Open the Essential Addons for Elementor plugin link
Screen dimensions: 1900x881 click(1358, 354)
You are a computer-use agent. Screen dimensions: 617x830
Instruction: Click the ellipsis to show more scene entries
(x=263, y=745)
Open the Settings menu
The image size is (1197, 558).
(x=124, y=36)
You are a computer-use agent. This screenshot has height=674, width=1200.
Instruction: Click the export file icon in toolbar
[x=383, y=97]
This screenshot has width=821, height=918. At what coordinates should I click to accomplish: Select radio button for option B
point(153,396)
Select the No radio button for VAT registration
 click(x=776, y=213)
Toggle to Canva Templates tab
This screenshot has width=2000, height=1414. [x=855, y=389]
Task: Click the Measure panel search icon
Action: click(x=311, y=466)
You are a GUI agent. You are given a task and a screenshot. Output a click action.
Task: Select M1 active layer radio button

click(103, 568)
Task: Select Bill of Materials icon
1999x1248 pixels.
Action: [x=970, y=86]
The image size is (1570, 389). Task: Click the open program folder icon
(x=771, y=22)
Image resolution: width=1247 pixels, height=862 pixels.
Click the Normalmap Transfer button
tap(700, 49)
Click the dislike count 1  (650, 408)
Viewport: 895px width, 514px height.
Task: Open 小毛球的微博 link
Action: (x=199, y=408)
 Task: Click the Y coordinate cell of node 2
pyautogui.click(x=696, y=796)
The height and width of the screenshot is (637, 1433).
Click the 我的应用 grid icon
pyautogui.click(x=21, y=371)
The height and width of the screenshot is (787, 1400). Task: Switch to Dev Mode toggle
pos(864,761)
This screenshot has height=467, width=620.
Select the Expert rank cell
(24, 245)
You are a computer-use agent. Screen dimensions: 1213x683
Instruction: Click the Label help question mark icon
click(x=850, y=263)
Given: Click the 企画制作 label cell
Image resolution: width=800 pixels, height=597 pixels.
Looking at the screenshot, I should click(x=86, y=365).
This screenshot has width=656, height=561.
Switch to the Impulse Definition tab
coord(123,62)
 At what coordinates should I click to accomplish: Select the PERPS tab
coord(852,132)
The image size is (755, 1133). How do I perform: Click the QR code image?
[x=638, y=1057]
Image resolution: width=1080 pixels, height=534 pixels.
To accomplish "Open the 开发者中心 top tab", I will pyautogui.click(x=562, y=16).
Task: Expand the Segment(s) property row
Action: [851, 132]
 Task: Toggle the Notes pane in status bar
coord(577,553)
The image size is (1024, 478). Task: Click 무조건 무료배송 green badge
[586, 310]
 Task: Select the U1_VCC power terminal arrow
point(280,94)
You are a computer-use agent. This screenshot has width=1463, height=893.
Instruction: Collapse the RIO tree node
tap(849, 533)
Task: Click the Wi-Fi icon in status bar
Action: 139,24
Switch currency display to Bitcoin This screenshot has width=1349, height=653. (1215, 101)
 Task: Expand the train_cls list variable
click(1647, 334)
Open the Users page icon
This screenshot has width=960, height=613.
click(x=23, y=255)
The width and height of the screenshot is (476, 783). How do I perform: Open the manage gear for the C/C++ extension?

Your assignment:
Every line in the records that holds the word "computer" should be copied into the answer.

Answer for this exercise:
You are a computer-use agent. Screen dimensions: 617x830
You are a computer-use agent. This screenshot has height=674, width=1200.
You are a computer-use agent. Screen dimensions: 1213x683
You are a computer-use agent. This screenshot has width=1463, height=893.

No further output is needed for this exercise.